Before we do anything, we need to assume an underlying model of the problem. We assume there is a function $C(t,w)$ which describes the amount of work completed at time $t$ if we have $w$ workers. Further, we assume $C$ is directly proportional to $wt$. I.e., $$C(t,w)=kwt$$ for some positive constant $k$.
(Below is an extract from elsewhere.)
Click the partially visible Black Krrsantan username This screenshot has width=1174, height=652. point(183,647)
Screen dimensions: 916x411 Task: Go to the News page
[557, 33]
(Note: This is an unrealistic model. This assumes, e.g., (a) each worker works continuously until the task is completed, without breaks for food, sleep, etc., (b) every worker can complete every sub-task, and (c) tasks are infinitely divisible.)

Finding the parameter...

We know that $45$ workers can complete "a work" in $16$ days. This gives $1=k \times 45 \times 16$, which implies $k=\tfrac{1}{720}$. (The unit for $k$ is (worker day)$^{-1}$, but I'll leave these off for simplicity.) Hence $$C(t,w)=\tfrac{1}{720}wt.$$

Note also that $C(t,w)=1$ is when one unit of work is complete.

The question...

We now have the situation: $45$ workers work for $6$ days, then $45+30=75$ workers work for $d$ days until one unit of work is complete. We want to find $d$.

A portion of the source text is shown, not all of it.